Inside the prayer room at Kodak UMC

Smith noted that in 2014, the church was more severely damaged when lightening caused a fire in the same prayer tower. Water and smoke damage required rebuilding of the ground floor. The building was constructed in 2003.

“We were so blessed. It could have been worse,” she said.

Peck’s Memorial

The Rev. Brian Inman said he was awakened about 6 a.m. Sunday by the storm that ultimately damaged the church he serves. He lives a few miles from the church.

At 8:30 a.m., a church member called to report that a “massive” tree had fallen on the 84-year-old stone church.

“I’ve heard one estimate that the tree was 100,000 pounds – another estimate was 300,000,” Inman said.
Tree damage at Peck's Memorial UMC

The tree crashed into the roof at the front of the building, breaking stained glass in the resource room along with rockwork and part of the entrance.

A tree service company worked eight hours on Sunday and eight hours on Monday to remove the tree from the building, cut up lumber and take the debris off church property, Inman said. Tarps were in place to cover the damage before it rained on Tuesday.

Church leaders expect insurance to cover most of the damage, including $6,000 for the tree’s removal.

“We are so blessed,” Inman said. “Thank goodness, no one was hurt and no one was killed.
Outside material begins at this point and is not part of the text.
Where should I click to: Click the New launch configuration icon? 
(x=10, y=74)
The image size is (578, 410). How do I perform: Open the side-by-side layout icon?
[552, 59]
We can fix a building more than we can fix a person.”

Inman said he was moved by all the pastors and others who have reached out to share their sympathy and to offer help.

A member from nearby Pleasant Hill United Methodist Church even offered to share their building with Peck’s Memorial, Inman said.

He explained that in 1919, Pleasant Hill was damaged by a fire. Peck’s Memorial opened their sanctuary to the Pleasant Hill congregation for worship until the damage could be repaired.

More than 100 years later, "he said it was time for them to return the favor,” Inman said.